The document cites a 1983 case arguing that IHSS “had complete economic control over the relationship. The ‘economic reality’ was that the [agencies] employed the chore workers to perform social services for the benefit of the recipients. The fact that the [agencies] delegated to the recipients various responsibilities does not alter this, it merely makes them joint employers [with the recipients].”

The Court of Appeals released its statement in February, and further action is pending.

Since Amezcua began collecting wages in 2008, the county has tightened its regulations on caregivers. To collect that hourly wage, workers have to complete an orientation and pass a background check. But when the contested guardian registered as her granddaughter’s caregiver, she didn’t have to do either.

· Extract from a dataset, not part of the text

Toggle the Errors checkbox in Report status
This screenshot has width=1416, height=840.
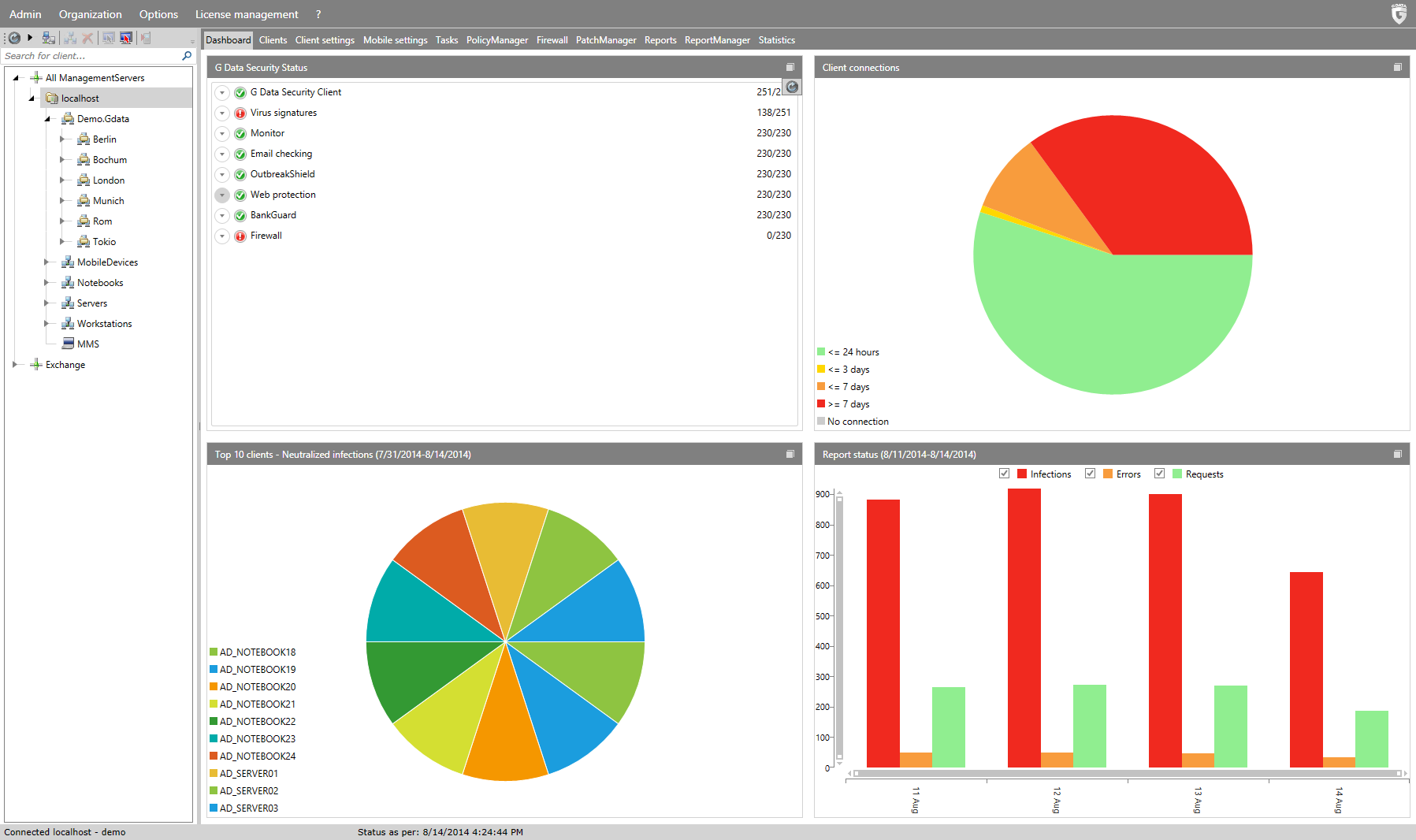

She, like absolutely anyone else the disabled person chooses, could simply sign up.

This isn’t unsurprising in a field that is wildly unregulated, at least on the private side. To practice nonmedical home care in California, all you need is a business license. Add to the mix the fact that recipients of this care are often aged, seriously ill or disabled, and you have a recipe for fraud. Last year, the Bohemian reported on a similar case, in which a caregiver disappeared with $22,000 of her elderly client’s money. One of the clients suffered from severe Alzheimer’s, and died soon after her caregiver fled.

And while different laws govern the industry across the public-private spectrum, the murky gray area of who exactly functions as the employer is a common thread. In the world of private home care, referral agencies can collect a hefty portion of a care worker’s hourly wage without providing benefits or workers’ compensation because, technically, the client can be defined as their employer.

“The state of California has some loophole laws,” says Marc Winter, the president of Hired Hands Homecare, a full-service agency that does act as an employer to its caregivers. “Referral agencies can basically farm out caregivers, and everything else is between the caregiver and the senior.”

However, Winter says, the broader implications of this employment triangle aren’t always apparent to all parties involved—especially if the person functioning as an employer has a debilitating disease.

“With the Guerrero case, that’s kind of coming into play,” he says, acknowledging that referral agencies and IHSS are structured in a similar manner.

If the case is successful in its second go-round, it could mean upheaval for the county program.

“It would fundamentally change the IHSS program if the lawsuit was successful,” Kalijan says. “It would change the part about the consumer being the employer; it would change the county’s responsibility; it would change the way providers work with overtime as a consideration. At the minimum, there would have to be state law change, and that would have a tremendous impact on local operations.”

Could this change trickle out into the private industry, sometimes shaped in the same way?

Perhaps, according to Hoffman.

“It’s expounding upon the whole nature of the relationship between employer and employee,” he says. “Any cases that deal with joint employers could possibly be applicable, if, by analogy, they’re doing the same things as the county.”

Whatever the outcome, Hoffman agrees that the case has a far-reaching effect.

“It doesn’t just apply to this county,” he says.